TITLE:
A Two-Parameter Description for the Injury Risk of Flash Bangs with Uncertainty
AUTHORS:
Hongyun Wang, Matthew Simms, George Labaria, Wesley A. Burgei, Hong Zhou
KEYWORDS:
Flash Bangs, Actual Number of Injured in a Crowd, Fluctuations in the Hidden Injury Probability, Simplified Phenomenological Models
JOURNAL NAME:
American Journal of Operations Research,
Vol.9 No.3,
May
16,
2019
ABSTRACT: We study the random injury outcome caused by multiple flash bang submunitions
on a crowd. We are particularly interested in the fluctuations in injury
outcome among individual realizations.
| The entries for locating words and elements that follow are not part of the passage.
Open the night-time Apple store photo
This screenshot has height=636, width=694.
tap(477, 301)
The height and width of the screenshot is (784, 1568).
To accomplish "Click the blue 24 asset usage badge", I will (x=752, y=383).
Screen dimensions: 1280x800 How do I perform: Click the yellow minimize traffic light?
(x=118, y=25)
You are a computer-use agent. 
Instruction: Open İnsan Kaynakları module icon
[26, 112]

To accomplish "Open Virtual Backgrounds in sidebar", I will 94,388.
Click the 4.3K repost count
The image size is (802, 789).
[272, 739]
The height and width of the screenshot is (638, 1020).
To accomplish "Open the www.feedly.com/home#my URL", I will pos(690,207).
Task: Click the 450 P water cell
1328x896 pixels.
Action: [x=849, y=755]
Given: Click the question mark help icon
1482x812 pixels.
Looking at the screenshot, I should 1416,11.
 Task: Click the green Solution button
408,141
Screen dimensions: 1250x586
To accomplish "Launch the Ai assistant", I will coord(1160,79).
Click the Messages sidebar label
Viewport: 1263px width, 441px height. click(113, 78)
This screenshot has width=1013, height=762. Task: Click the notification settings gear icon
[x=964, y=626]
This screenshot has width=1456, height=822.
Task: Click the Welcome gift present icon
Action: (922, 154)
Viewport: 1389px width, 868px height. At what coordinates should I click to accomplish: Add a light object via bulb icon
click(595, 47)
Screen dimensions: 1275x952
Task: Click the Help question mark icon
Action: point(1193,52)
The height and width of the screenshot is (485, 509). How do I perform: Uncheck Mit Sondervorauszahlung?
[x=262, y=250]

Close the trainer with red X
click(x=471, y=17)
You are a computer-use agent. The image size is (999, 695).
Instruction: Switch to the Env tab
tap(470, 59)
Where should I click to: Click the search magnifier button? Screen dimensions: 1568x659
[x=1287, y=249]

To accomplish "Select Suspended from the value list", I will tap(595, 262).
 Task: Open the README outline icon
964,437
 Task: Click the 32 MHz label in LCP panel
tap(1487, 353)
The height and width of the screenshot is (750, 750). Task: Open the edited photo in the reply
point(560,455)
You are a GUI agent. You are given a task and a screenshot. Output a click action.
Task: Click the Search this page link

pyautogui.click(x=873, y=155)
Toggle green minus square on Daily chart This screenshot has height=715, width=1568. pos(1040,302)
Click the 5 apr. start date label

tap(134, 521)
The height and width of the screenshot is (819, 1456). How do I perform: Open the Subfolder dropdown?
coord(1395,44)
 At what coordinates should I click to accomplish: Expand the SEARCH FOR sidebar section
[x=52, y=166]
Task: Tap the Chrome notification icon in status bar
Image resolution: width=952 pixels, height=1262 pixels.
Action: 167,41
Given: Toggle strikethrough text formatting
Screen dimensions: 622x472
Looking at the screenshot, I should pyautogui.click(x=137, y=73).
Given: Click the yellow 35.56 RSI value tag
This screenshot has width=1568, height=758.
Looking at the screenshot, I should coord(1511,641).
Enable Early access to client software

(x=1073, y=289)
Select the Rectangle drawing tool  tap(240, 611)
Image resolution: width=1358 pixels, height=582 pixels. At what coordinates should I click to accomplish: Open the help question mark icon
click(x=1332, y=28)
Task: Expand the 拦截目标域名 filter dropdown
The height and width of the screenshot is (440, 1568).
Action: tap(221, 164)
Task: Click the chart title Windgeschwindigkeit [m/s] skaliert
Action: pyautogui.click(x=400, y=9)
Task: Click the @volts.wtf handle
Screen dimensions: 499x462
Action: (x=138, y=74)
Previously, to simulate the distribution
of the actual number of injured, we developed a comprehensive Monte
Carlo model. While the full computational model is important for thorough
theoretical investigations, in practical operations, it is desirable to characterize
the phenomenological behavior of injury outcome using a concise model
with only one or two parameters. Conventionally, the injury outcome is indicated
by the average fraction of injured, which is called the risk of significant
injury (RSI). The single metric RSI description fails to capture fluctuations in
the injury outcome. The number of injured in the crowd is influenced by
many random factors: the aiming error of flash bang mortar, the dispersion
of submunitions after mortar burst, the amount of acoustic dose reaching individual
subjects, and the biovariability of individual subjects’ reactions to a
given acoustic dose. We aim to include these random factors properly and
concisely. In this study, we represent the random injury outcome as a compound
binomial model, in which the hidden injury probability is drawn from
a two-parameter model distribution. We formulate and examine six model
distributions for the injury probability. The best performer is a mixture of
uniform and triangle distributions, parameterized by (RSI, dp) where dp is
the standard deviation of the hidden injury probability. This mixture model
predicts the behavior of injury outcome with uncertainty, based solely on the
two parameters (RSI, dp) in the flash bang description. For example, we can
predict the probability of the injury outcome not exceeding a prescribed tolerance.
We advocate the adoption of this two-parameter characterization for
flash bangs to replace the single-parameter RSI description. Whenever we
need to give a high level coarse description of a flash bang situation, we state that the injury risk is represented by (RSI, dp).